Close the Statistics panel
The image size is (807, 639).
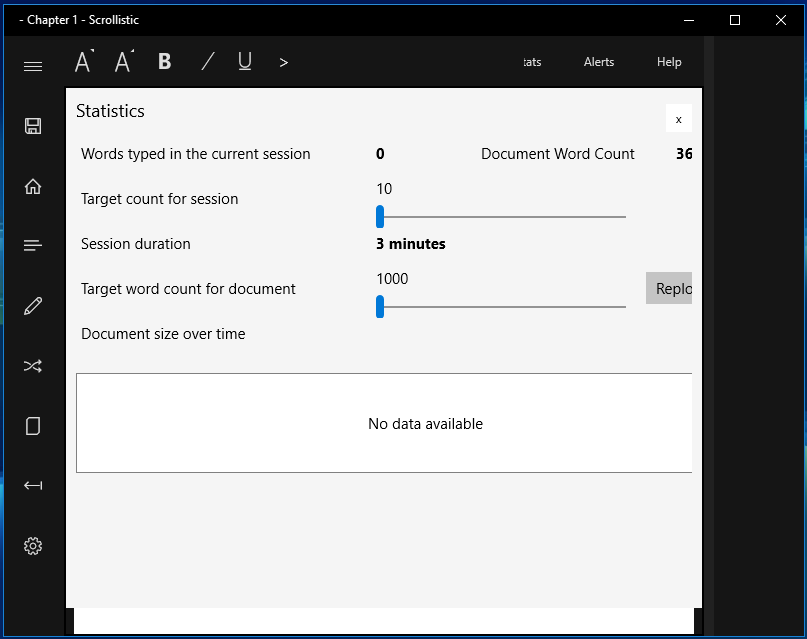point(679,118)
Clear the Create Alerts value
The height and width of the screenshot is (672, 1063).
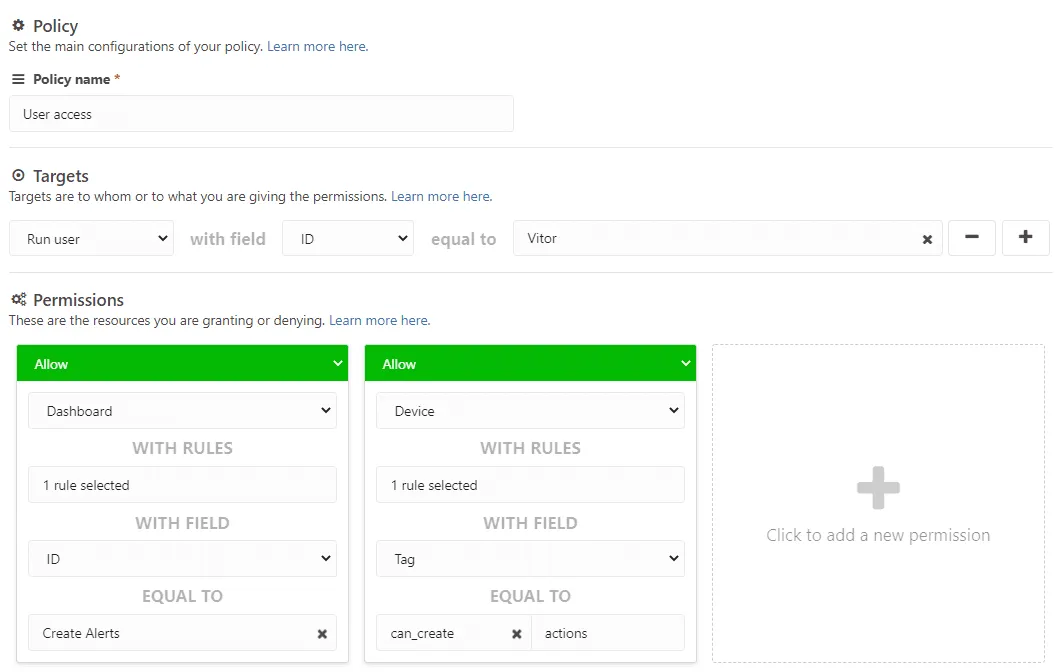click(322, 634)
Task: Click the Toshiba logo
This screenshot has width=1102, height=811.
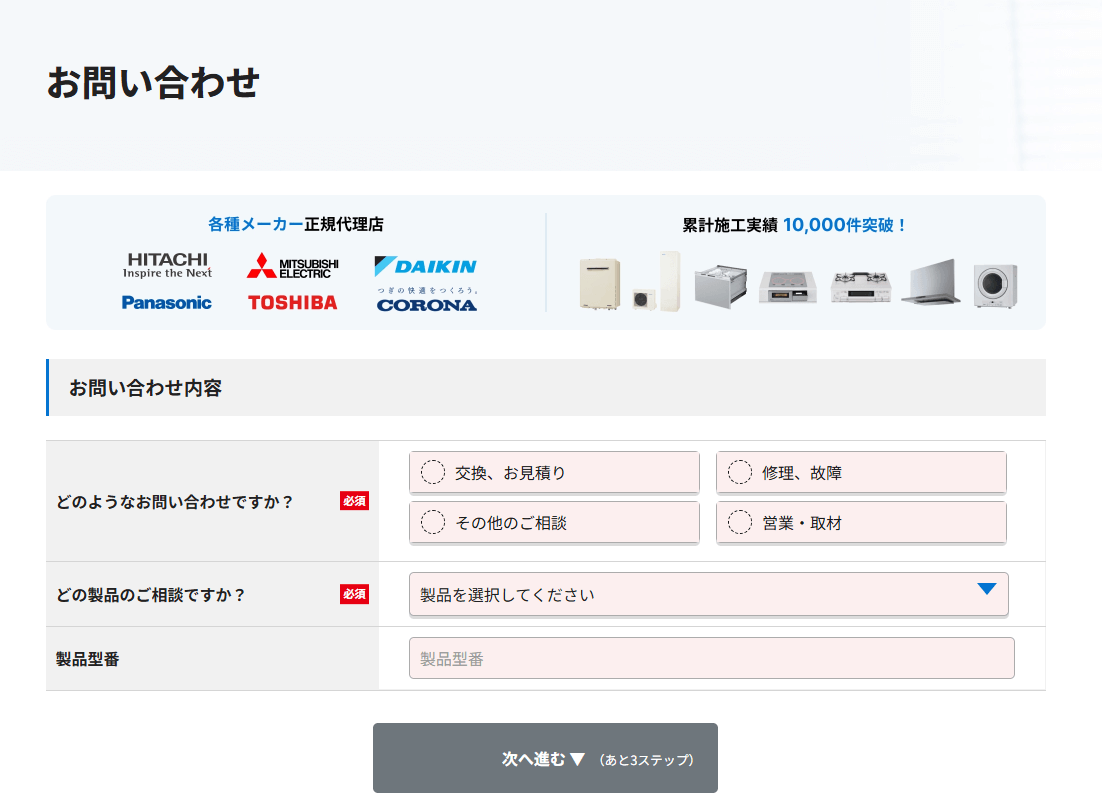Action: pos(293,302)
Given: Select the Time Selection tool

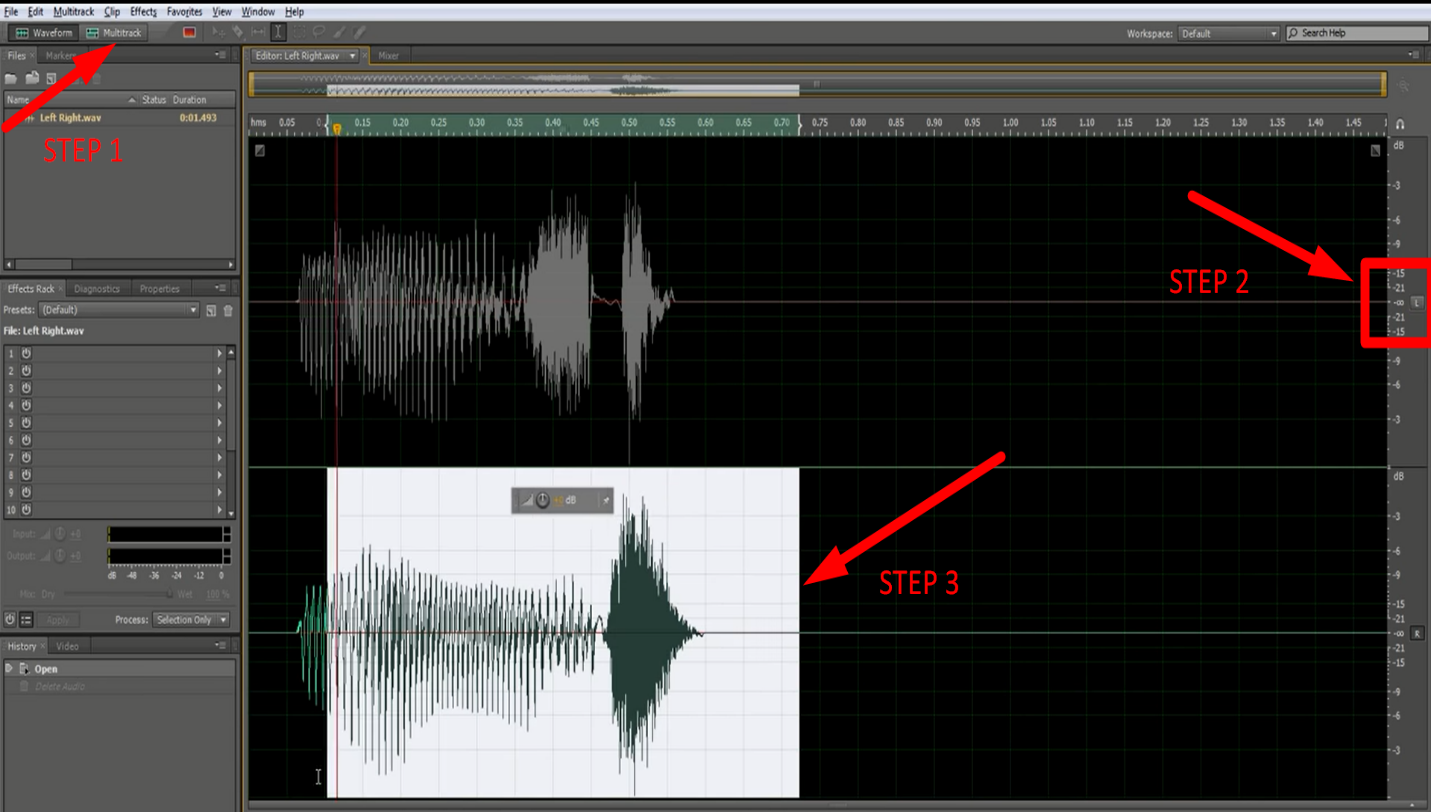Looking at the screenshot, I should click(x=278, y=32).
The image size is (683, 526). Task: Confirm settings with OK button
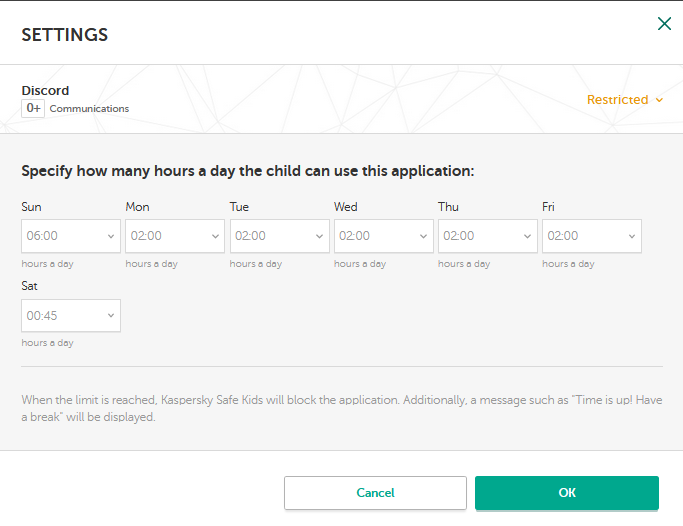(566, 493)
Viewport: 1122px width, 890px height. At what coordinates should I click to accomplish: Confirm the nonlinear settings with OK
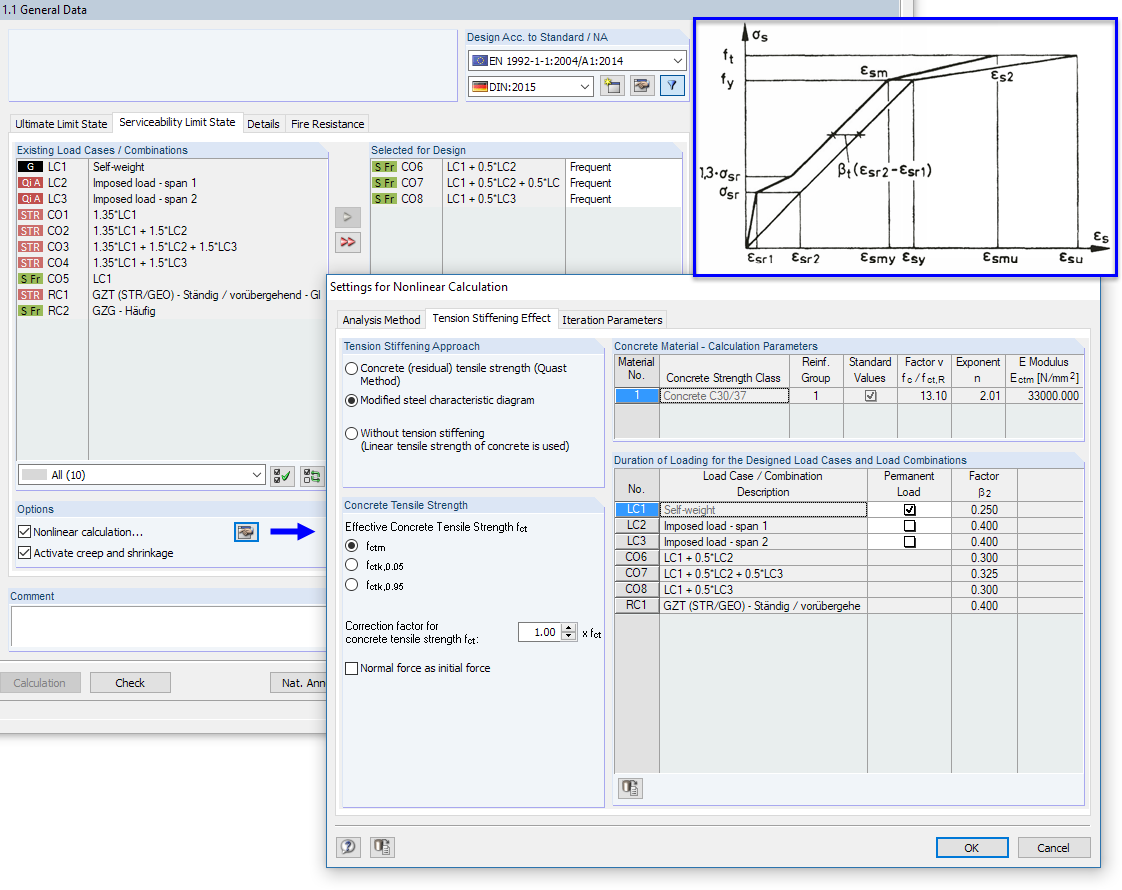971,847
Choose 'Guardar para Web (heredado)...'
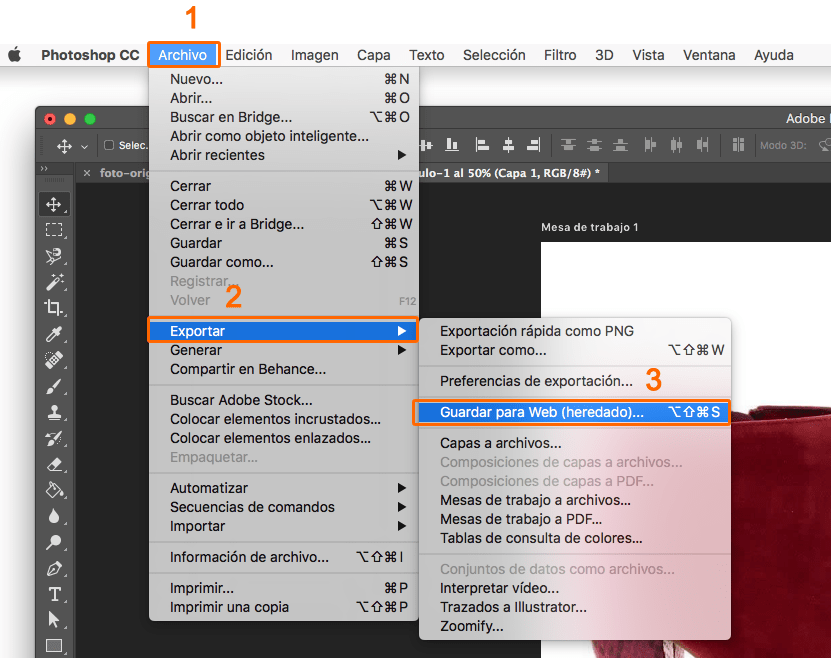Viewport: 831px width, 658px height. coord(542,411)
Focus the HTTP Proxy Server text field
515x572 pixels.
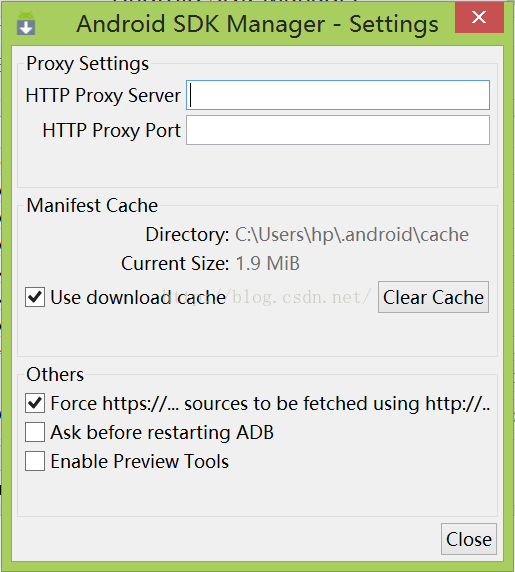click(x=338, y=95)

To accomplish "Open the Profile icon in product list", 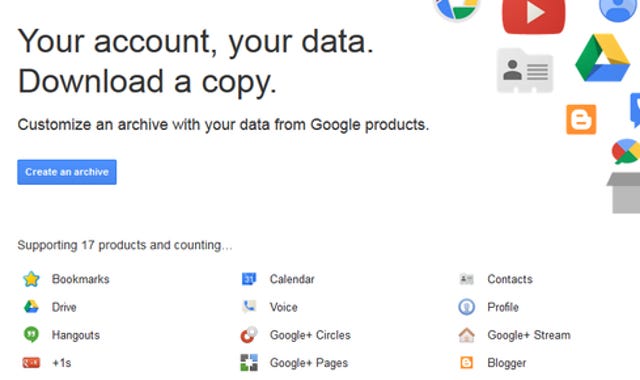I will pyautogui.click(x=467, y=307).
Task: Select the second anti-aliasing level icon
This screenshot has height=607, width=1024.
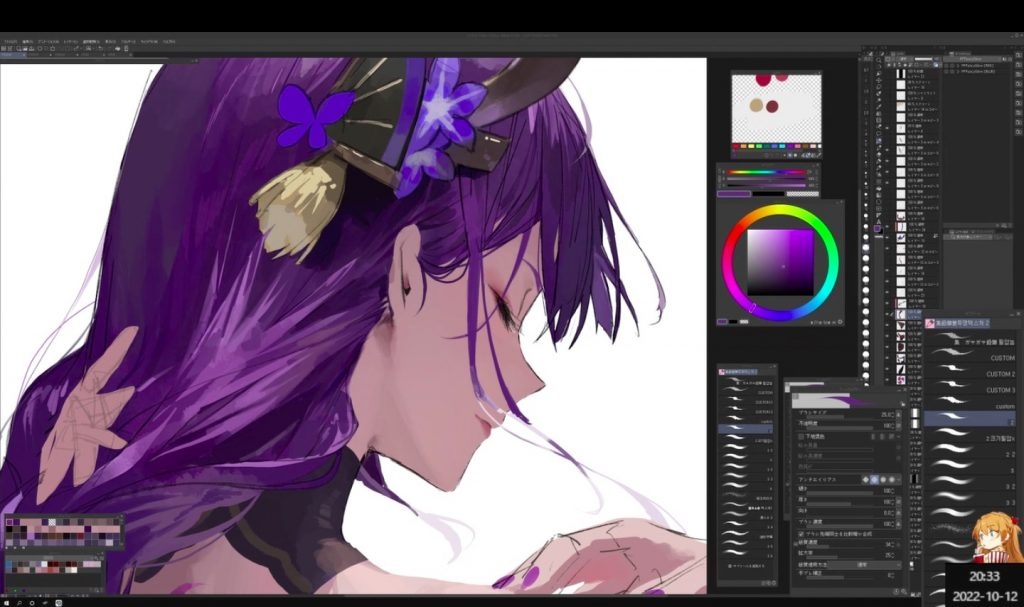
- - - - - - -
Assigned task
Repeat the listing above exactly from its first line to the line containing "Focus the HTTP Proxy Server text field", both included, and omit the pictures.

Task result
Close the Statistics panel
The image size is (807, 639).
point(679,118)
Clear the Create Alerts value
The height and width of the screenshot is (672, 1063).
click(322, 634)
Task: Click the Toshiba logo
This screenshot has width=1102, height=811.
Action: pos(293,302)
Given: Select the Time Selection tool

Looking at the screenshot, I should click(x=278, y=32).
The image size is (683, 526). Task: Confirm settings with OK button
(566, 493)
Viewport: 1122px width, 890px height. At what coordinates should I click to accomplish: Confirm the nonlinear settings with OK
971,847
Choose 'Guardar para Web (heredado)...'
Viewport: 831px width, 658px height. coord(542,411)
Focus the HTTP Proxy Server text field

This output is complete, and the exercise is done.